The paper under review concerns space-like submanifolds, whose mean curvature \(H\) and normalized scalar curvature \(R\) satisfy a linear relation \(R=aH+b\) with constant coefficients \(a\) and \(b\), in a (\(n+p\))-dimensional semi-Riemannian manifold \(\mathbb S^{n+p}_q(1)\) of index \(q\) and of sectional curvature \(1\). The following results characterizing totally umbilical submanifolds in \(\mathbb S^{n+p}_q(1)\) are proved, cf. also [\textit{F. E. C. Camargo} et al., Differ. Geom. Appl. 26, No. 6, 592--599 (2008; Zbl 1160.53361); Kodai Math. J. 32, No. 2, 209--230 (2009; Zbl 1171.53032); \textit{Y. Han} and \textit{S. Feng}, Bull. Math. Anal. Appl. 3, 97--108 (2011); \textit{R. M. B. Chaves} and \textit{L. A. M. Sousa jun.}, Differ. Geom. Appl. 25, No. 4, 419--432 (2007; Zbl 1143.53059)]: Theorem 1. Let \(x: M^n \to \mathbb S^{n+p}_q(1)\), \(n\geq 3\), \(1\leq q\leq p\), be a substantial isometric immersion of a complete Riemannian manifold.

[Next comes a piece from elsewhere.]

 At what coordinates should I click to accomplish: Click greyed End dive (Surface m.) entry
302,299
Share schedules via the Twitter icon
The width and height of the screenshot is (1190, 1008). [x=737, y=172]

Assume that the normalized scalar curvature \(R\) of \(M^n\) in \(\mathbb S^{n+p}_q(1)\) satisfies \(R=aH+b\), \((n-1)a^2+4n(1-b)\geq 0\), \(a\geq 0\). If the squared norm \(S\) of the second fundamental form satisfies \(\sup S\leq 2\sqrt{n-1}\), then either (1) \(S=nH^2\), \(M^n\) is a totally umbilical submanifold and \(S=n(1-R)\), or (2) \(\sup S= 2\sqrt{n-1}\) and \(M^n\), if \(n=2\), is a totally umbilical submanifold, or if \(M^n\), \(n\geq 3\), lies in a totally geodesic submanifold \(\mathbb S^{n+1}_1(1)\subset \mathbb S^{n+p}_q(1)\) and \(M^n\) is isometric to a hyperbolic cylinder \(\mathbb S^{n-1}(1-\tanh^2r)\times \mathbb H^{1}(1-\coth^2r)\). Theorem 2. Let \(M^n\) be a complete space-like submanifold with \(R=aH+b\), \((n-1)a^2+4n(1-b)\geq 0\), \(a\geq 0\), in \(\mathbb S^{n+p}_q(1)\), \(1\leq q\leq p\). Let \(\sup K\) be the function that assigns to each point \(p\in M^n\) the supremum of the sectional curvature of \(M^n\) at \(p\). There exists a constant \(\beta (n,q,H)\) such that if \(\sup K\leq \beta (n,q,H)\) then either (1) \(n=2\) and \(M^n\) is totally umbilical, or (2) \(n\geq 3\) and \(M^n\) is totally geodesic.